When you reach the entries below, transcribe each one exactly as it stands.

(Records provided)

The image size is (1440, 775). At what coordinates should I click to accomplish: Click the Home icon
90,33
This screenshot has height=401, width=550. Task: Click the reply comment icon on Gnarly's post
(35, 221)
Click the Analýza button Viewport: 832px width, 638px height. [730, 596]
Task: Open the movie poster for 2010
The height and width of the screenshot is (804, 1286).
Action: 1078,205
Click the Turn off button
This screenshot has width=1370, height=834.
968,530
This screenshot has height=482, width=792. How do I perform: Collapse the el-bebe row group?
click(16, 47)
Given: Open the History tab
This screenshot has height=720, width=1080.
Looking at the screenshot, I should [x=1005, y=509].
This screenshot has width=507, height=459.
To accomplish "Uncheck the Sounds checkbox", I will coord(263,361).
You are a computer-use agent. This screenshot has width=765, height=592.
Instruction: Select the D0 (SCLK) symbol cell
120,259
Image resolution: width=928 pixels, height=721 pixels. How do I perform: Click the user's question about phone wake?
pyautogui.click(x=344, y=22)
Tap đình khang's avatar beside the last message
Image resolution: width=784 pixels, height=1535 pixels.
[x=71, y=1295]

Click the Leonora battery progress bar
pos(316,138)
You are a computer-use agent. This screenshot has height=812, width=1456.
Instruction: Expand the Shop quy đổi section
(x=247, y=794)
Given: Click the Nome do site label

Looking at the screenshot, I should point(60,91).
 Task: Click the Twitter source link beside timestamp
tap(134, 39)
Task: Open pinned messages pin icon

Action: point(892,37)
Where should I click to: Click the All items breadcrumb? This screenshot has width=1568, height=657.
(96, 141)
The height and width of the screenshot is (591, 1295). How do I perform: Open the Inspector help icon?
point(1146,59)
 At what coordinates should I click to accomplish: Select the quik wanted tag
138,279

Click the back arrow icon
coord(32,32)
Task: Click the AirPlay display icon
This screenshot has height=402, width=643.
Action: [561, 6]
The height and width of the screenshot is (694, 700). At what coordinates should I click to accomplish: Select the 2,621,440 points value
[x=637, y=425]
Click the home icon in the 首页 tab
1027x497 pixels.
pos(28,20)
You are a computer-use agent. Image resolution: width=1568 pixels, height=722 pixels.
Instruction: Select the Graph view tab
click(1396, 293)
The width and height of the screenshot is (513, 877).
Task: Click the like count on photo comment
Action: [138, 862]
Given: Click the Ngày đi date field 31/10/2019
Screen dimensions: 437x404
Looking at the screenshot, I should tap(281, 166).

(End Records provided)

▶ [Result]
The image size is (1440, 775). At what coordinates should I click to accomplish: Click the Home icon
90,33
This screenshot has height=401, width=550. Task: Click the reply comment icon on Gnarly's post
(35, 221)
Click the Analýza button Viewport: 832px width, 638px height. [730, 596]
Task: Open the movie poster for 2010
The height and width of the screenshot is (804, 1286).
Action: 1078,205
Click the Turn off button
This screenshot has width=1370, height=834.
968,530
This screenshot has height=482, width=792. How do I perform: Collapse the el-bebe row group?
click(16, 47)
Given: Open the History tab
This screenshot has height=720, width=1080.
Looking at the screenshot, I should [x=1005, y=509].
This screenshot has width=507, height=459.
To accomplish "Uncheck the Sounds checkbox", I will coord(263,361).
You are a computer-use agent. This screenshot has width=765, height=592.
Instruction: Select the D0 (SCLK) symbol cell
120,259
Image resolution: width=928 pixels, height=721 pixels. How do I perform: Click the user's question about phone wake?
pyautogui.click(x=344, y=22)
Tap đình khang's avatar beside the last message
Image resolution: width=784 pixels, height=1535 pixels.
[x=71, y=1295]

Click the Leonora battery progress bar
pos(316,138)
You are a computer-use agent. This screenshot has height=812, width=1456.
Instruction: Expand the Shop quy đổi section
(x=247, y=794)
Given: Click the Nome do site label

Looking at the screenshot, I should point(60,91).
 Task: Click the Twitter source link beside timestamp
tap(134, 39)
Task: Open pinned messages pin icon

Action: point(892,37)
Where should I click to: Click the All items breadcrumb? This screenshot has width=1568, height=657.
(96, 141)
The height and width of the screenshot is (591, 1295). How do I perform: Open the Inspector help icon?
point(1146,59)
 At what coordinates should I click to accomplish: Select the quik wanted tag
138,279

Click the back arrow icon
coord(32,32)
Task: Click the AirPlay display icon
This screenshot has height=402, width=643.
Action: [561, 6]
The height and width of the screenshot is (694, 700). At what coordinates should I click to accomplish: Select the 2,621,440 points value
[x=637, y=425]
Click the home icon in the 首页 tab
1027x497 pixels.
pos(28,20)
You are a computer-use agent. Image resolution: width=1568 pixels, height=722 pixels.
Instruction: Select the Graph view tab
click(1396, 293)
The width and height of the screenshot is (513, 877).
Task: Click the like count on photo comment
Action: [138, 862]
Given: Click the Ngày đi date field 31/10/2019
Screen dimensions: 437x404
Looking at the screenshot, I should tap(281, 166).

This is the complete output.